This framework indicates a clear preference towards musyawarah (consultation) and musfakat (consensus-based decision making) between members resulting in a strong preference for informality and "quiet diplomacy". (12) While this may have cemented interstate peace, it creates significant obstacles to developing regional oversight on issues such as human rights, where non-intervention runs against the enforcement of norms within the domestic political sphere of member states. This set of understandings has undergone some considerable discussion over the last decade. (13) The ASEAN Charter process represents a move towards greater comfort with some degree of regional discussion on previously sensitive issues. Discussing issues such as human rights does not, however, presuppose the way in which these issues are addressed. An examination of the creation of the AICHR substantiates the claim that ASEAN has not converted to some radical new system of protecting and promoting rights. The Terms of Reference (TOR) for the AICHR are intentionally vague and belie its essentially conservative nature. (14) The TOR calls for the promotion and protection of human rights (TOR Article 1.1) but also clearly states that the AICHR remains wedded to the independence of member states and non-intervention within their internal affairs (TOR Article 2.1). There is a commitment to further progress towards creating an ASEAN Declaration on Human Rights (TOR Article 4.1), the first time the regional body will have indicated its own understandings of what rights actually mean, but there is a parallel and perhaps even contradictory commitment to a "constructive and non-confrontational approach" (TOR Article 2.4) with an affirmation of an intergovernmental and consultative role for the AICHR. (15) The AICHR can be understood as a quintessential ASEAN creation. (16)

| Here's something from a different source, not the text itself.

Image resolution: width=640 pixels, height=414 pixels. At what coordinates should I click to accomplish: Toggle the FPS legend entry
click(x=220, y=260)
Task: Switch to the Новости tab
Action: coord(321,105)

Arguments about the weakness of ASEAN are simultaneously correct and incomplete. It is true, as just discussed, that ASEAN continues to lack clear enforcement mechanisms where one body or state sits in adjudication of another, and the reforms of the Charter and the AICHR have not moved ASEAN any significant way towards this end. We must ask, however, whether the fact that ASEAN has no "punitive" enforcement mechanisms means it has no mechanisms at all for generating compliance. The continued focus on the absence of certain types of enforcement procedures within ASEAN has two detrimental effects. First, it ignores the wider range of compliance actions that are possible and that ASEAN may be attempting. Second, it leads to the counterproductive suggestion that to improve compliance with its standards ASEAN must establish clear courts and hierarchical governance strategies that are both politically implausible as well as historically insensitive. Much analysis seems to come from an implicit comparison between the European regional organizations, most obviously the EU itself, and the "lesser" version of...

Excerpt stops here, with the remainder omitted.